Your assignment
Check each line of the material for the string "dropdown", then give only how many lines have it.

Supplied material
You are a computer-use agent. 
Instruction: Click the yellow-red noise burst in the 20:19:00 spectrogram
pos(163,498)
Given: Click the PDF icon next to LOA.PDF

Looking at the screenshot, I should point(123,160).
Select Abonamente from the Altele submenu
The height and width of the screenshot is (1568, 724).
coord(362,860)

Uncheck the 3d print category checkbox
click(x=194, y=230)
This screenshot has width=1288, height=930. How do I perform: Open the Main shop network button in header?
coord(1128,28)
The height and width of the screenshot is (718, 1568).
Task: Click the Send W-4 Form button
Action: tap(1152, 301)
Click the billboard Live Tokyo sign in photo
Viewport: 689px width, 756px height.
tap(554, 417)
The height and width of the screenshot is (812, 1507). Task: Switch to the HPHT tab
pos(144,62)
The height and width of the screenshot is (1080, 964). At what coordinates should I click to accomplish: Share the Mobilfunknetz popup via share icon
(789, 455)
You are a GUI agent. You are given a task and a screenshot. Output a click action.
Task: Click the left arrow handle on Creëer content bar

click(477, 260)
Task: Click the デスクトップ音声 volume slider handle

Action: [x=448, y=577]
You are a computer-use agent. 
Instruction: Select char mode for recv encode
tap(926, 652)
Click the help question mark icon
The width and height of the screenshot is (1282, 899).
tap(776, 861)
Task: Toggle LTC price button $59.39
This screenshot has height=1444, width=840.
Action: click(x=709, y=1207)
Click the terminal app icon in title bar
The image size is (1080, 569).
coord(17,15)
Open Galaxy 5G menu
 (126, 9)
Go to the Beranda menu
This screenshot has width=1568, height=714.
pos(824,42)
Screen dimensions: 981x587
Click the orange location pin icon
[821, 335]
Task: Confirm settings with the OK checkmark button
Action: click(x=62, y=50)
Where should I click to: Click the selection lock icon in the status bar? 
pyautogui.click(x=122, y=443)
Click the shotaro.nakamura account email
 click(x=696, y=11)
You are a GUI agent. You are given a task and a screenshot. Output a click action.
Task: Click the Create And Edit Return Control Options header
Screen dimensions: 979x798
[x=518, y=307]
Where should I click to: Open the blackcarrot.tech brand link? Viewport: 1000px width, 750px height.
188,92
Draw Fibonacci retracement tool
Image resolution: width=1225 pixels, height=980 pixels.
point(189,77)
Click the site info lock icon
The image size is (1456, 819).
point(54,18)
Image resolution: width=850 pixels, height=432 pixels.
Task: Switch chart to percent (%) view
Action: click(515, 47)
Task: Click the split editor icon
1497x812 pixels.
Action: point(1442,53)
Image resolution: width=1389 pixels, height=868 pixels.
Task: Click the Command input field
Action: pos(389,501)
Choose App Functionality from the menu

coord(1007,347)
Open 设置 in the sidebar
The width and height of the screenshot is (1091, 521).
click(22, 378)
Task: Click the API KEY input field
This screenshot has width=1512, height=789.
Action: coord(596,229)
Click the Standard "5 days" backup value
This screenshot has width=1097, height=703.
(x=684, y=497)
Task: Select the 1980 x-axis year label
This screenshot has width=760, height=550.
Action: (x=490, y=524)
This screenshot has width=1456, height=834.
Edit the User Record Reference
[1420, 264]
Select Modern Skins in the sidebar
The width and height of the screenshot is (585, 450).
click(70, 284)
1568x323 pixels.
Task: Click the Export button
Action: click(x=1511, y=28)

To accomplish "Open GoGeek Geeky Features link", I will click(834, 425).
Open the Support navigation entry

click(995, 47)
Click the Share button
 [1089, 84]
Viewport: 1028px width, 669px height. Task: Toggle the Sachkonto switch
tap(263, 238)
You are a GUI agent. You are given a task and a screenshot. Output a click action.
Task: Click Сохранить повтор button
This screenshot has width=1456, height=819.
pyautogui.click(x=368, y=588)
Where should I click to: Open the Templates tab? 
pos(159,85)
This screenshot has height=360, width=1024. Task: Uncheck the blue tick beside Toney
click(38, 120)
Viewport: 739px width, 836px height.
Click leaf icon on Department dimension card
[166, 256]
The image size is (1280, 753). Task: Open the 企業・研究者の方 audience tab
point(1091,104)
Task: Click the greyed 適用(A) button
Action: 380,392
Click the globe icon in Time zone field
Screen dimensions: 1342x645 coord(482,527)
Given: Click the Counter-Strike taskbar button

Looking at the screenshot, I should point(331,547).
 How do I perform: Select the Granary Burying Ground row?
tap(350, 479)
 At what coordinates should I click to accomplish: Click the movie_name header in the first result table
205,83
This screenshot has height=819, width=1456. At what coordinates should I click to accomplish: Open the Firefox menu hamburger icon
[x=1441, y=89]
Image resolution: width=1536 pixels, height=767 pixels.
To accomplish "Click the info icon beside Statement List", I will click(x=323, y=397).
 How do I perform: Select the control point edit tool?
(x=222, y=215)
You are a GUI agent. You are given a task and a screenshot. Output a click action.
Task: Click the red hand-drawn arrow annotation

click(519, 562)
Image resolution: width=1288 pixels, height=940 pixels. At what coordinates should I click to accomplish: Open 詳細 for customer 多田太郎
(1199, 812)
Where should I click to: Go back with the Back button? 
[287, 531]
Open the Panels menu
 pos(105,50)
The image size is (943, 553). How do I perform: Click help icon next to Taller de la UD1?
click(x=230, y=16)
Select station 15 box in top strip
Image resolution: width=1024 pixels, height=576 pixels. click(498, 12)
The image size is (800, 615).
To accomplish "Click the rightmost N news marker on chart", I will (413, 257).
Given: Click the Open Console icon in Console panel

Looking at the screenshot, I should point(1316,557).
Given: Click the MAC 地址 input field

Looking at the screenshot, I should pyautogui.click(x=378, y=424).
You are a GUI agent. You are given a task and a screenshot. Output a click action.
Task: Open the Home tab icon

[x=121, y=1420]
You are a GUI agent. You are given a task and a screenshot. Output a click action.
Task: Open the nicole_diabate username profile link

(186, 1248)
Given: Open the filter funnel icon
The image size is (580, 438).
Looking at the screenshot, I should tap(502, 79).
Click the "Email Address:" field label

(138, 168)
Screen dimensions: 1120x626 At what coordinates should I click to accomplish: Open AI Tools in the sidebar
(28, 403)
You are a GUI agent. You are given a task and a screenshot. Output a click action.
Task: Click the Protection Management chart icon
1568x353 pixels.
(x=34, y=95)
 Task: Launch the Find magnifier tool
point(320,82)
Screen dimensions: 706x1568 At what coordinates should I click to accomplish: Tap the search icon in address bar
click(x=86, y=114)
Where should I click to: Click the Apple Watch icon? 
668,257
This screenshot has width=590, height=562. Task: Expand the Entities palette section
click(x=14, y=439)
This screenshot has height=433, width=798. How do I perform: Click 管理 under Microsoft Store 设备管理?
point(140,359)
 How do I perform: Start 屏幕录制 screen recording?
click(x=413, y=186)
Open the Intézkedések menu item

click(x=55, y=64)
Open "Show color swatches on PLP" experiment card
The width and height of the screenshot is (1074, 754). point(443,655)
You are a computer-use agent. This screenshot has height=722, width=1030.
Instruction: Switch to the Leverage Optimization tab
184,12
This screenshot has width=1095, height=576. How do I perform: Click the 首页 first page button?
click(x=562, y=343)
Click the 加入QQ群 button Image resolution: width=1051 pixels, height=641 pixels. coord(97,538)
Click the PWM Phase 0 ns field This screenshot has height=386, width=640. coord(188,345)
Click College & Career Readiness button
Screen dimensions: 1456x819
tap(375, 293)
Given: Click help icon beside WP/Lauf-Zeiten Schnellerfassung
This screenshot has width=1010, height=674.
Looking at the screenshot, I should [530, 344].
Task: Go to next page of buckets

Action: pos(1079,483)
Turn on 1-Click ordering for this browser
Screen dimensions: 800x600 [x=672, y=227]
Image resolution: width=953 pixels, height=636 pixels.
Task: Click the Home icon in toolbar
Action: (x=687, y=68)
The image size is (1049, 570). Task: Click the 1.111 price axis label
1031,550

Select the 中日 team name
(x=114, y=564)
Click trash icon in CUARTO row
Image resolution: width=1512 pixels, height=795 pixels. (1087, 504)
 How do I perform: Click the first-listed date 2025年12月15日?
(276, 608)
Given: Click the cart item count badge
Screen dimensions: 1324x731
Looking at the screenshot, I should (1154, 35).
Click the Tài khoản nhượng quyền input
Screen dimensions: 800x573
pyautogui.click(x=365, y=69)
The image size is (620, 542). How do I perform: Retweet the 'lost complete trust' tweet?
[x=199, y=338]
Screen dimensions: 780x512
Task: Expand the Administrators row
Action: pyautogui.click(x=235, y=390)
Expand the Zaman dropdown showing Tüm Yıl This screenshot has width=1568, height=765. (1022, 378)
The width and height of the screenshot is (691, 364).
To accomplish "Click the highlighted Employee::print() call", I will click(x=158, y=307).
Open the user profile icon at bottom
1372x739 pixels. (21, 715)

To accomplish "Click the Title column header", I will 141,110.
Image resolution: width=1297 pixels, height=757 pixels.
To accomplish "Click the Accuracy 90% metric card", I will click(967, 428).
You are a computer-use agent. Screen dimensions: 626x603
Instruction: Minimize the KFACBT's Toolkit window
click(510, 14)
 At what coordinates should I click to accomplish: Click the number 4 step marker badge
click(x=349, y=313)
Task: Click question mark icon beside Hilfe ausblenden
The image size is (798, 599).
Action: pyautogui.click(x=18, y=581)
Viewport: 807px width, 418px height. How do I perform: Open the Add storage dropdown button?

Response below
2